• Exercise requirements:
**A)** Using the text on outdoor theater productions, explain why the audience for The Persians is advised to bring an anorak and possibly a hipflask. Answer in one to three sentences.
**B)** Write what comes next in the text on outdoor theater productions, starting after its last sentence.

START Given text

Holland Park Gardens in July may be the bourgeois epitome of English summer landscape, and David Leddy’s Susurrus may be a reworking of Shakespeare’s A Midsummer Night’s Dream, but Shakespeare-in-the-garden this production is emphatically not. Sight specific as much as site-specific, Leddy’s radio-drama-cum-sonic-art-experience will play out each day to numerous (and possibly simultaneous) audiences of one. Susurrus demands that you don a headset, grasp a map and set out on a scenic stroll that will see you navigate the complicated relationships of a fictional family and a crash course in bird anatomy along with the formal paths and meadows of the garden itself. With the audio action – a fragmented collage of dialogue, narration and music – tied in to specific locations on your journey, the process is theatre at its most immersive, the fluctuating rhythms and happenings of the garden shaping each individual experience. A sell-out hit at last year’s Edinburgh Festival, the play was originally conceived for Glasgow’s Botanic Garden, and is adjusted and recorded afresh for each new location. (AC)

pa_prestatyn_beachThe Beach

Prestatyn seafront, National Theatre of Wales

The National Theatre of Wales, formed earlier this year, is spending the summer outside. Welsh weather is not always kind to summer visitors, so it’s a more dauntless venture than if the National Theatre of Great Britain upped sticks to Lulworth Cove for a month. The Beach has been created in collaboration with Hide&Seek, a company which designs social games. Information is scarce, but don't go along expecting a formal theatrical narrative. The signature of Hide&Seek is audience immersion. You are much less spectator than actor, though rest assured it’s not about embarrassing yourself in front of everyone else. When you turn up on the seafront of Prestatyn, with a view down the coast of North Wales and across the mouth of the Mersey, audiences will be taken on a playful journey which, according to advance reports, involves meeting characters, solving puzzles, unearthing clues and outwitting wardens. A return to the bygone pleasures of childhood in summer is evidently promised. Directed by Catherine Paskell and created by Rhiannon Cousins, Bethan Marlow and Carl Morris. (JR)

PersiansThe Persians

Brecon Military Range, National Theatre of Wales

The site-specific specialist Mike Pearson has persuaded the Ministry of Defence to let him set a play in a deserted village in the middle of the Brecon Beacons. The village was built on military terrain to allow the army to practise street combat. Pearson has chosen the oldest play of all, Aeschylus’s The Persians, which appropriately happens also to be a war play. While Kaite O’Reilly’s new version won't be drawing specific attention to contemporary parallels, it will hardly need to with the corpses of disused tanks lying about the place. Audiences will be brought in from the army camp at Sennybridge on troop trucks. The stage itself is a three-storey house with no side, used for demonstrating house-clearing techniques to soldiers sitting in an auditorium on stilts. In other words this is already a theatre here. It's just going to have a different sort of performance, and audience. The Brecon Beacons are not known for being dry or indeed always warm in August, so bring an anorak, and possibly a hipflask: there is no bar. (JR)

END Given text
START Listed records

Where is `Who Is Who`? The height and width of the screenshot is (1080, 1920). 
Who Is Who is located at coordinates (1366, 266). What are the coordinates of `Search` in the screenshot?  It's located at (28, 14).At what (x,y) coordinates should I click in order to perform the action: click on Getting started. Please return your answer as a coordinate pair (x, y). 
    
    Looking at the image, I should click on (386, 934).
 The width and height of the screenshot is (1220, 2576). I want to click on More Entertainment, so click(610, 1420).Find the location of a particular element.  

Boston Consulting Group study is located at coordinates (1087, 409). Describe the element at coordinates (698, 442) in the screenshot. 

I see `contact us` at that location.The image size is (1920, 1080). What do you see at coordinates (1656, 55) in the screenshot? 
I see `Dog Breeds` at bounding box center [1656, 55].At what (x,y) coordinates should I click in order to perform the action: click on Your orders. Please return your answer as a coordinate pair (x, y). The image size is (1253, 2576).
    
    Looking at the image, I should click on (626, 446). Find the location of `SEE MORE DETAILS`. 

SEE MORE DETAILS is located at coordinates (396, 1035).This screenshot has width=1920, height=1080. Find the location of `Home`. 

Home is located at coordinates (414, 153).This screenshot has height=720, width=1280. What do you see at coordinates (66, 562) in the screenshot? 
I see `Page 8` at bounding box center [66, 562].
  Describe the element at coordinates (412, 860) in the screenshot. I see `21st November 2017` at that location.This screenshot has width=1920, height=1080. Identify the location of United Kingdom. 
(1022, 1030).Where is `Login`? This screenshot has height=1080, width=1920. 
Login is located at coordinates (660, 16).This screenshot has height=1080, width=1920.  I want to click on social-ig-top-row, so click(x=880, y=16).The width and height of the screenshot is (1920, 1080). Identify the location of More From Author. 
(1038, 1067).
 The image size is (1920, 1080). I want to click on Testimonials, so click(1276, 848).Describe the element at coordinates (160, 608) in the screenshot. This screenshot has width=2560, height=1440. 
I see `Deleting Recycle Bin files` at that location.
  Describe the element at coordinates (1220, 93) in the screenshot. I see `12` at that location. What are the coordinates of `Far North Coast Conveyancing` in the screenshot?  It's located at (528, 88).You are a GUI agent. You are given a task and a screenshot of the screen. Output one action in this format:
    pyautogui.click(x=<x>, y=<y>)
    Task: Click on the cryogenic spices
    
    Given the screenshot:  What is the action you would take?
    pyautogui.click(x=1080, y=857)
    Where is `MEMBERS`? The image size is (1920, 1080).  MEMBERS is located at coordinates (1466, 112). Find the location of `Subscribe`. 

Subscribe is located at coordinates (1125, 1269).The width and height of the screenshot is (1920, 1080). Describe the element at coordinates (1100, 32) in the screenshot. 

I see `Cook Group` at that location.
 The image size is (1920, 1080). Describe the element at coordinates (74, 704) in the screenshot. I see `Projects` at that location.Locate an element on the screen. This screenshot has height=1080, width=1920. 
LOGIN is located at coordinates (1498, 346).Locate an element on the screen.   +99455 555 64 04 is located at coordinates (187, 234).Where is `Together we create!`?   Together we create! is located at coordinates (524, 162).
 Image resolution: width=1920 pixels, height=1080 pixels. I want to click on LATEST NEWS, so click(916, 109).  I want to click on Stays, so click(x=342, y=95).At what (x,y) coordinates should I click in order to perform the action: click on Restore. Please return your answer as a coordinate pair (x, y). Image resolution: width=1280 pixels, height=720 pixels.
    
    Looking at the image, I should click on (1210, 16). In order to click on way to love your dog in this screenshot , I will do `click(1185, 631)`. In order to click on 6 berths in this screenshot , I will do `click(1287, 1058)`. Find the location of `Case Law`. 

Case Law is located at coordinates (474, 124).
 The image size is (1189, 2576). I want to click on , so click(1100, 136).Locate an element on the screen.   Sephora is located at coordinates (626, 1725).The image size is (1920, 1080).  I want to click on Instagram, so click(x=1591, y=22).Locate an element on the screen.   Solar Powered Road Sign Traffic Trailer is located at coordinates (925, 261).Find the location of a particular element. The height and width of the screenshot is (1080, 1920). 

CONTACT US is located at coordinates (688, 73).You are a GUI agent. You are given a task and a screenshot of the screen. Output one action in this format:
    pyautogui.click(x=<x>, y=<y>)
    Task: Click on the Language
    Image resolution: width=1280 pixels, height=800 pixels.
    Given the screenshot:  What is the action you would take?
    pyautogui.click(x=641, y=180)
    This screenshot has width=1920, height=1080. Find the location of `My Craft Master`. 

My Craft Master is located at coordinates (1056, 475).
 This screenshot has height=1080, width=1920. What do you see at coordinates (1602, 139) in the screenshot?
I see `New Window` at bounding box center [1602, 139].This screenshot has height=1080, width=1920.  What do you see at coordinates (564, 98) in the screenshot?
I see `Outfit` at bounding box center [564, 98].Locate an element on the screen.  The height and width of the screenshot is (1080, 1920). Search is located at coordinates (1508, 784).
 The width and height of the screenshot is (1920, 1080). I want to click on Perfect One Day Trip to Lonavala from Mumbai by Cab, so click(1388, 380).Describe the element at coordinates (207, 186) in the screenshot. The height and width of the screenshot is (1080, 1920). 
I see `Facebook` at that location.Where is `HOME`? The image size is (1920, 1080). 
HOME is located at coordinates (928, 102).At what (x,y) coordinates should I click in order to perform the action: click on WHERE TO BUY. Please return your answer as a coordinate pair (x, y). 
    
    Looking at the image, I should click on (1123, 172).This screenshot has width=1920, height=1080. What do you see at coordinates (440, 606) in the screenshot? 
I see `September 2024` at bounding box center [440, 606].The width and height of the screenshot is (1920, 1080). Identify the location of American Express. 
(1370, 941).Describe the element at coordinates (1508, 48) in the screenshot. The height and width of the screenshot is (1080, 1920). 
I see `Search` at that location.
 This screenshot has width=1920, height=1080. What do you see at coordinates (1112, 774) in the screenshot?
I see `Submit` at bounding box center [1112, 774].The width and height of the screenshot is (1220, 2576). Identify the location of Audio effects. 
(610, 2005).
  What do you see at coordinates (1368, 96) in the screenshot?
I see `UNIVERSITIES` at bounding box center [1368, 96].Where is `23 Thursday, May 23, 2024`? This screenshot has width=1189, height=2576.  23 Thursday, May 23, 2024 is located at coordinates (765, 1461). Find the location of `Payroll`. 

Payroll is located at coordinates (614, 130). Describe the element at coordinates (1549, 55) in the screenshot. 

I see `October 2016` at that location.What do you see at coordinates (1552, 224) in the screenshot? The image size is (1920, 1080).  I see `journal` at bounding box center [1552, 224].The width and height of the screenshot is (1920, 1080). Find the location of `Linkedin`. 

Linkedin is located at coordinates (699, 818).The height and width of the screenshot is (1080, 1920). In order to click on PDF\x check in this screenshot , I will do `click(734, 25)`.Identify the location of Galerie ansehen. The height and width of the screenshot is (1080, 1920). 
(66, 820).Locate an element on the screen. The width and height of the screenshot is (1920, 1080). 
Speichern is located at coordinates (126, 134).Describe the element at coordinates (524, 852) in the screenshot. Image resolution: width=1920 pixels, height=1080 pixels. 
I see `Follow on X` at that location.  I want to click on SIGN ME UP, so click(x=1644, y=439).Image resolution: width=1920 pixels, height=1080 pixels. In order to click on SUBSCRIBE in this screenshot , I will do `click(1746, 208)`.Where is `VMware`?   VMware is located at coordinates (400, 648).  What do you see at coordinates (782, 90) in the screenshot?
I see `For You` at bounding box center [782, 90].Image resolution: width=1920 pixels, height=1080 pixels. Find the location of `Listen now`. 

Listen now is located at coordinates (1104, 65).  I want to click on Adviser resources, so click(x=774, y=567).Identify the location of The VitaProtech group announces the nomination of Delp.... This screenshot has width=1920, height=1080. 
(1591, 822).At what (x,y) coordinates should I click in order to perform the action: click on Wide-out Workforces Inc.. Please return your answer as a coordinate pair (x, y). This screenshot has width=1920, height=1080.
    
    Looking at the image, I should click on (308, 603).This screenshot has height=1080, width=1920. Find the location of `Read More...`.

END Listed records

• Responses by task:
**A)** An anorak is advised because the Brecon Beacons are not known for being dry, or always warm, in August. A hipflask may help because there is no bar.

**B)**
absoluteCity Stories

Theatre Absolute, City Arcade, Coventry

After taking over an old chippy in the City Arcade in Coventry, Theatre Absolute have become pioneers of Shop Front Theatre. There they are, in a minimalist stripped back space (the deep-fat chip pans have been thrown out and there’s no smell anymore) opposite Argos and next door to an off licence. It’s a intimate 40-seat theatre and next up is a show called City Stories by Theatre Absolute’s artistic director Chris O’Connell, which will run over the August Bank Holiday weekend. The play celebrates personalities from the city’s past, including John Parkes, an 18th-century fighter who at the time had Beckham-like celebrity status. And a piece about the Blitz. Specialising in telling stories about ordinary people in extraordinary situations, the company also have an autumn plan for "writing gym sessions", which are held over three lunchtimes for emerging writers (previous sessions in the spring were very successful), and in November they premiere a new play by O’Connell called Breathe, which comprises five monologues for women and will be performed around the various spaces in the shop. (AS)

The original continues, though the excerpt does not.